- [Vorliegender Text]
══════════

Haifisch Kragen nach Feierabend?

Ich halte Regeln, Anpassung und Tradition für sehr wichtige Eigenschaften einer Gesellschaft.
Aber wir sollten aufhören zu denken das die letzten 100Jahre modisch die einzig korrekten und endgültigen waren… ;)
Ich glaube, die letzten 200 Jahre waren überhaupt die ersten, wo man sich über solche Dinge wie Kleidungsästhetik in breiteren Bevölkerungsschichten Gedanken gemacht hat, weil die Möglichkeit dazu in unseren Regionen vorher nur bei einigen wenigen lag, während der Rest ums blanke Überleben kämpfte. Man hat halt irgendwas getragen, was verfügbar war und warm hielt.

Und uns geht es erklärterweise hier ja nicht um kurzfristige Moden, sondern um eine permanentere Anlage der Bekleidung aufgrund von Dingen, die man aus der Kleidung der näheren Vergangenheit, die sich im Gegensatz zu früheren Bekleidungsformen in der Basis über 200 Jahre erhalten hat, als ästhetisch richtig zur männlichen Körperform erkannt hat. Die Moden innerhalb dieses Bekleidungsstils haben sich alleine in der letzten 50 Jahren immer wieder erheblich verändert (vgl. 70er, 80er Jahre) und das ist auch notwendig, um es lebendig zu halten.

Das Empfinden liegt ja im Auge des Betrachters.
Da du ja schon bei einem fehlenden Stück Seidenstrang die Notbremse ziehst, kaufe ich dir den Satz nicht wirklich ab :p
Dann verstehst Du mich falsch. Mir geht's nicht darum, dass nun alle in Anzügen herumlaufen. Auch ich trage Jeans + Leinenhemd/Polo + Sneakers, wenn ich dazu Lust habe und ich die Situation dazu passend finde. Nur folge ich dann auch den Vorgaben des jeweiligen Looks, um ein stimmiges Bild zu erreichen. Anzug ohne Krawatte, ev. sogar mit T-Shirt und Sneakers, empfinde ich ebenso irritierend wie Tunika mit Krawatte, um im obigen Beispiel zu bleiben. Wobei ich zugebe, dass ich mit Kleidungskombinationen zur Tunika wenig persönliche Erfahrungen habe. :)
 

Ist der jetzt so oft genannte Begriff des Ästhetischen eigentlich nur ein Synonym für persönlichen Geschmack oder für das hier sonst beliebte Attribut des Stilvollen -
eher wenig mit Inhalt und Differenzierung gefüllt und im Subtext kommt im wesentlichen dann doch das erwähnte regelgehorsame Nachbeten daher...? ;)

══════════

- [Vorliegende Daten]
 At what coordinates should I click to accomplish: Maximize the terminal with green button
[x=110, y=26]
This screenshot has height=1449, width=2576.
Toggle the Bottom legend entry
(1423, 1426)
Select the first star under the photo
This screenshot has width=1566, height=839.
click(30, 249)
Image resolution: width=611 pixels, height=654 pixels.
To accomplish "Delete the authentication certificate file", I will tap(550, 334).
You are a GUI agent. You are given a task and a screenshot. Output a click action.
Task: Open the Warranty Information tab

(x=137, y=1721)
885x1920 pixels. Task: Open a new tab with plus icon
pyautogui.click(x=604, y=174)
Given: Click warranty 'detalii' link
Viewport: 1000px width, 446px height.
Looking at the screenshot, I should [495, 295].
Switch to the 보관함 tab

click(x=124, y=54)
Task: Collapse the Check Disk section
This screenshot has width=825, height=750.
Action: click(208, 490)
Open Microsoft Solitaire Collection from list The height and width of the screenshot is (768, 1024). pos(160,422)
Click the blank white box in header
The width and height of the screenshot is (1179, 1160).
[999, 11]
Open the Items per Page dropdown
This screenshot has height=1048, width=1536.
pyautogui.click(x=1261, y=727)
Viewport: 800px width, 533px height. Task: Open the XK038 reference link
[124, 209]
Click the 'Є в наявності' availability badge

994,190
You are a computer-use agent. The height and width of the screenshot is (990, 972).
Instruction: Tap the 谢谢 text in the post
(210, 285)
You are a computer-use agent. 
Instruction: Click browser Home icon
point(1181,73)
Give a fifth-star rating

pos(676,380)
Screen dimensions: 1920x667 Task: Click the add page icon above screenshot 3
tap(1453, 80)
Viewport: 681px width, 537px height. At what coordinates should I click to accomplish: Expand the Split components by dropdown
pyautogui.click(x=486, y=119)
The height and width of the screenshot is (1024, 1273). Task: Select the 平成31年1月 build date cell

══════════

- [Deine Aufgabe] Setze den Text über Herrenkleidung im Anschluss an seinen letzten Satz fort. Die Zeilen haben mit dem Text über Herrenkleidung nichts zu tun.

- [Lösung]
Wie auch immer,
um "sicher" zu gehen müsste der Topiceröffner zusätzlich zu der Krawatte doch eigentlich nur das Sakko ablegen -
dann wäre es nämlich kein Anzug mehr...:rolleyes:
 
Ist der jetzt so oft genannte Begriff des Ästhetischen eigentlich nur ein Synonym für persönlichen Geschmack oder für das hier sonst beliebte Attribut des Stilvollen -
eher wenig mit Inhalt und Differenzierung gefüllt und im Subtext kommt im wesentlichen dann doch das erwähnte regelgehorsame Nachbeten daher...? ;)
Das überlasse ich der persönlichen Interpretation. Ich denke, dass der Gedanke, zum Anzug ein Hemd mit Krawatte zu tragen, kein besonders ausgefallener ist, darauf kann man also durchaus selber kommen, ohne ein Regelbuch in die Hand zu nehmen. :)

Man kann natürlich nie widerlegen, dass man blind einer vorgebenen Regel gehorcht, wenn man ein akzeptiertes Gesamtdesign trägt, weil es über Jahrzehnte der Entwicklung präzise aufeinander abgestimmt wurde.

Anders herum ist aber bei Leuten, die meinen, sie könnten diese "Regel" brechen, auch nicht auszuschließen, dass sie den Hintergrund der Regel nicht verstehen und/oder sie eine stilistische Notwendigkeit einer persönlich empfundenen Bequemlichkeit hintanstellen. Das ist natürlich nicht der Untergang des Abendlandes. :D Aber letzteres ist eben auch keine andere Argumentation als die jedes unterdurchschnittlich bekleideten Menschen auf unseren Straßen in ihren Ed-Hardy-Shirts und Klebstoffgummisohlenschuhen, über die man sich in diesem Forum ja gelegentlich auch mal gerne ein wenig verbal erhebt.

Wie gesagt, es geht mir hier nicht um eine Verteufelung von Casual Wear, das hat selbstverständlich in jedem Kleiderschrank seinen Platz, ich gehe auch nicht im Anzug zum Strand. Es geht mir darum, dass man in einem Stilforum versteht, warum man einen Anzug stilistisch korrekt mit Hemd und Krawatte tragen sollte. Ob man das dann letzten Endes tut, ist wiederum eine persönliche Entscheidung, das ist ja ein freies Land. :)

Des Esseintes hat gesagt.:
Aha, neue Hypothese: Die Krawatte als Krampfader der Herrenbekleidung! Welch charmante Analogie...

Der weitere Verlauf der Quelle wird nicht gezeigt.